Each of the entries below should be written out exactly as it reads.

Stored items:

[Start of section]

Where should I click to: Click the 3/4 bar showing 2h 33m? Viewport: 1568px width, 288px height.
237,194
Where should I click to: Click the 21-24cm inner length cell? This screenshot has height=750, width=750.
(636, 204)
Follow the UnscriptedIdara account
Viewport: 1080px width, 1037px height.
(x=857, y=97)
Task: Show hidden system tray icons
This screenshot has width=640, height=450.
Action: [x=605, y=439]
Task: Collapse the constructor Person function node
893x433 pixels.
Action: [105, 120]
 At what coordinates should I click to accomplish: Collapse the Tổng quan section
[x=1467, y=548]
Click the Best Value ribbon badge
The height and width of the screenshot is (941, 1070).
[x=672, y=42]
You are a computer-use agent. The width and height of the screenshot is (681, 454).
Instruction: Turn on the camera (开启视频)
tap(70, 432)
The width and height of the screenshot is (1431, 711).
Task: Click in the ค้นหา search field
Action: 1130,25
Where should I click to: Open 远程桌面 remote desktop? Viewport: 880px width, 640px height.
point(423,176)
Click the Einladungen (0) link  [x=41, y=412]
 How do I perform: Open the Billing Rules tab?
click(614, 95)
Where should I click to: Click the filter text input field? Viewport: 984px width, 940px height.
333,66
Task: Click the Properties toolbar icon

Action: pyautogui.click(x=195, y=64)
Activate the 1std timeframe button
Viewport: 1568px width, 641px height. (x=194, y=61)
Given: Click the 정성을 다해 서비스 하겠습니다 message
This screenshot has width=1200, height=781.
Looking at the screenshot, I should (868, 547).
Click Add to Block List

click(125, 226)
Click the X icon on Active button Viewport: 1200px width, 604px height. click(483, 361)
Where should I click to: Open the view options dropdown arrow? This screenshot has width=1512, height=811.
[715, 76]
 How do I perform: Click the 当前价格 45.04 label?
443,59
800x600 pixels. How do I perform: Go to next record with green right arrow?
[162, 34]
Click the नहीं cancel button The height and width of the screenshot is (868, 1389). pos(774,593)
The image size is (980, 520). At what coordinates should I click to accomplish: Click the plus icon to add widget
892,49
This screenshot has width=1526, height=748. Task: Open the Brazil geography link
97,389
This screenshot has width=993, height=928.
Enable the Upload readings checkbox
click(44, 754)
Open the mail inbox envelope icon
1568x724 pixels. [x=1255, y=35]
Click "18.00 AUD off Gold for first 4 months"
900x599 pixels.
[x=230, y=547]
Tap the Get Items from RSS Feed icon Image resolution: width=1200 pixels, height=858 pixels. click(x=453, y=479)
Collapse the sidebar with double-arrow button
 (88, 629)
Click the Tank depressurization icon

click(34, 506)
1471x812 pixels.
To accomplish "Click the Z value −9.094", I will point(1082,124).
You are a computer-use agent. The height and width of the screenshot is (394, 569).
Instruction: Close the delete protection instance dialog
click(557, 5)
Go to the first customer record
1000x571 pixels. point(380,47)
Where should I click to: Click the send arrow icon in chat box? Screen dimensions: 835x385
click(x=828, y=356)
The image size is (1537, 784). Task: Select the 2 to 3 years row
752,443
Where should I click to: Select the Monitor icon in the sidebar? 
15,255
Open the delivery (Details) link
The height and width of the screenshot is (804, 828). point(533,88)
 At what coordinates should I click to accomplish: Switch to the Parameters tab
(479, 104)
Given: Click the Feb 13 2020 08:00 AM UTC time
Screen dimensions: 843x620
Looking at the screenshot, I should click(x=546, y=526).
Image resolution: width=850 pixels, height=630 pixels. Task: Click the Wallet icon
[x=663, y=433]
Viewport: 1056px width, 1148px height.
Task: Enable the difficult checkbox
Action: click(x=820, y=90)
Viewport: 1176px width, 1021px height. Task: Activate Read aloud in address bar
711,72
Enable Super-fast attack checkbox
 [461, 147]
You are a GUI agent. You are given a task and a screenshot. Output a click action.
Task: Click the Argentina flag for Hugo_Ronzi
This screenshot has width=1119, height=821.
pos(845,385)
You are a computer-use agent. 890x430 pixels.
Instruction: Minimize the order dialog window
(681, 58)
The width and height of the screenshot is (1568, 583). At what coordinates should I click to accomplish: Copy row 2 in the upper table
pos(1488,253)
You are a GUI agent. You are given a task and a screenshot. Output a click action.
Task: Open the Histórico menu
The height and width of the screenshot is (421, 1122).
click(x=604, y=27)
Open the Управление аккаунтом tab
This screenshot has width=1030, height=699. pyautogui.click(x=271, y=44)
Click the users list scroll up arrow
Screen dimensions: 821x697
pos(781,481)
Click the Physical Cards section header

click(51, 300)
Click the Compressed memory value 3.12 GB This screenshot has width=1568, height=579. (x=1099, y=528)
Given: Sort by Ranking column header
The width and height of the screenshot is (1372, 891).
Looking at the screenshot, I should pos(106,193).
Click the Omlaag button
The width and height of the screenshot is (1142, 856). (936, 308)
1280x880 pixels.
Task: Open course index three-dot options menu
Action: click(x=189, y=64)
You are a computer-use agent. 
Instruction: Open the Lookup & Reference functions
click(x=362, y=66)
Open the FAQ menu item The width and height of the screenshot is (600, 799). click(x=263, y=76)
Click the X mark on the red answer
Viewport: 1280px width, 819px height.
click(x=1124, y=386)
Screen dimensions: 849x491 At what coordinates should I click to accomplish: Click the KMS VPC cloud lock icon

[End of section]

### SOLUTION BELOW
Where should I click to: Click the 3/4 bar showing 2h 33m? Viewport: 1568px width, 288px height.
237,194
Where should I click to: Click the 21-24cm inner length cell? This screenshot has height=750, width=750.
(636, 204)
Follow the UnscriptedIdara account
Viewport: 1080px width, 1037px height.
(x=857, y=97)
Task: Show hidden system tray icons
This screenshot has width=640, height=450.
Action: [x=605, y=439]
Task: Collapse the constructor Person function node
893x433 pixels.
Action: [105, 120]
 At what coordinates should I click to accomplish: Collapse the Tổng quan section
[x=1467, y=548]
Click the Best Value ribbon badge
The height and width of the screenshot is (941, 1070).
[x=672, y=42]
You are a computer-use agent. The width and height of the screenshot is (681, 454).
Instruction: Turn on the camera (开启视频)
tap(70, 432)
The width and height of the screenshot is (1431, 711).
Task: Click in the ค้นหา search field
Action: 1130,25
Where should I click to: Open 远程桌面 remote desktop? Viewport: 880px width, 640px height.
point(423,176)
Click the Einladungen (0) link  [x=41, y=412]
 How do I perform: Open the Billing Rules tab?
click(614, 95)
Where should I click to: Click the filter text input field? Viewport: 984px width, 940px height.
333,66
Task: Click the Properties toolbar icon

Action: pyautogui.click(x=195, y=64)
Activate the 1std timeframe button
Viewport: 1568px width, 641px height. (x=194, y=61)
Given: Click the 정성을 다해 서비스 하겠습니다 message
This screenshot has width=1200, height=781.
Looking at the screenshot, I should (868, 547).
Click Add to Block List

click(125, 226)
Click the X icon on Active button Viewport: 1200px width, 604px height. click(483, 361)
Where should I click to: Open the view options dropdown arrow? This screenshot has width=1512, height=811.
[715, 76]
 How do I perform: Click the 当前价格 45.04 label?
443,59
800x600 pixels. How do I perform: Go to next record with green right arrow?
[162, 34]
Click the नहीं cancel button The height and width of the screenshot is (868, 1389). pos(774,593)
The image size is (980, 520). At what coordinates should I click to accomplish: Click the plus icon to add widget
892,49
This screenshot has width=1526, height=748. Task: Open the Brazil geography link
97,389
This screenshot has width=993, height=928.
Enable the Upload readings checkbox
click(44, 754)
Open the mail inbox envelope icon
1568x724 pixels. [x=1255, y=35]
Click "18.00 AUD off Gold for first 4 months"
900x599 pixels.
[x=230, y=547]
Tap the Get Items from RSS Feed icon Image resolution: width=1200 pixels, height=858 pixels. click(x=453, y=479)
Collapse the sidebar with double-arrow button
 (88, 629)
Click the Tank depressurization icon

click(34, 506)
1471x812 pixels.
To accomplish "Click the Z value −9.094", I will point(1082,124).
You are a computer-use agent. The height and width of the screenshot is (394, 569).
Instruction: Close the delete protection instance dialog
click(557, 5)
Go to the first customer record
1000x571 pixels. point(380,47)
Where should I click to: Click the send arrow icon in chat box? Screen dimensions: 835x385
click(x=828, y=356)
The image size is (1537, 784). Task: Select the 2 to 3 years row
752,443
Where should I click to: Select the Monitor icon in the sidebar? 
15,255
Open the delivery (Details) link
The height and width of the screenshot is (804, 828). point(533,88)
 At what coordinates should I click to accomplish: Switch to the Parameters tab
(479, 104)
Given: Click the Feb 13 2020 08:00 AM UTC time
Screen dimensions: 843x620
Looking at the screenshot, I should click(x=546, y=526).
Image resolution: width=850 pixels, height=630 pixels. Task: Click the Wallet icon
[x=663, y=433]
Viewport: 1056px width, 1148px height.
Task: Enable the difficult checkbox
Action: click(x=820, y=90)
Viewport: 1176px width, 1021px height. Task: Activate Read aloud in address bar
711,72
Enable Super-fast attack checkbox
 [461, 147]
You are a GUI agent. You are given a task and a screenshot. Output a click action.
Task: Click the Argentina flag for Hugo_Ronzi
This screenshot has width=1119, height=821.
pos(845,385)
You are a computer-use agent. 890x430 pixels.
Instruction: Minimize the order dialog window
(681, 58)
The width and height of the screenshot is (1568, 583). At what coordinates should I click to accomplish: Copy row 2 in the upper table
pos(1488,253)
You are a GUI agent. You are given a task and a screenshot. Output a click action.
Task: Open the Histórico menu
The height and width of the screenshot is (421, 1122).
click(x=604, y=27)
Open the Управление аккаунтом tab
This screenshot has width=1030, height=699. pyautogui.click(x=271, y=44)
Click the users list scroll up arrow
Screen dimensions: 821x697
pos(781,481)
Click the Physical Cards section header

click(51, 300)
Click the Compressed memory value 3.12 GB This screenshot has width=1568, height=579. (x=1099, y=528)
Given: Sort by Ranking column header
The width and height of the screenshot is (1372, 891).
Looking at the screenshot, I should pos(106,193).
Click the Omlaag button
The width and height of the screenshot is (1142, 856). (936, 308)
1280x880 pixels.
Task: Open course index three-dot options menu
Action: click(x=189, y=64)
You are a computer-use agent. 
Instruction: Open the Lookup & Reference functions
click(x=362, y=66)
Open the FAQ menu item The width and height of the screenshot is (600, 799). click(x=263, y=76)
Click the X mark on the red answer
Viewport: 1280px width, 819px height.
click(x=1124, y=386)
Screen dimensions: 849x491 At what coordinates should I click to accomplish: Click the KMS VPC cloud lock icon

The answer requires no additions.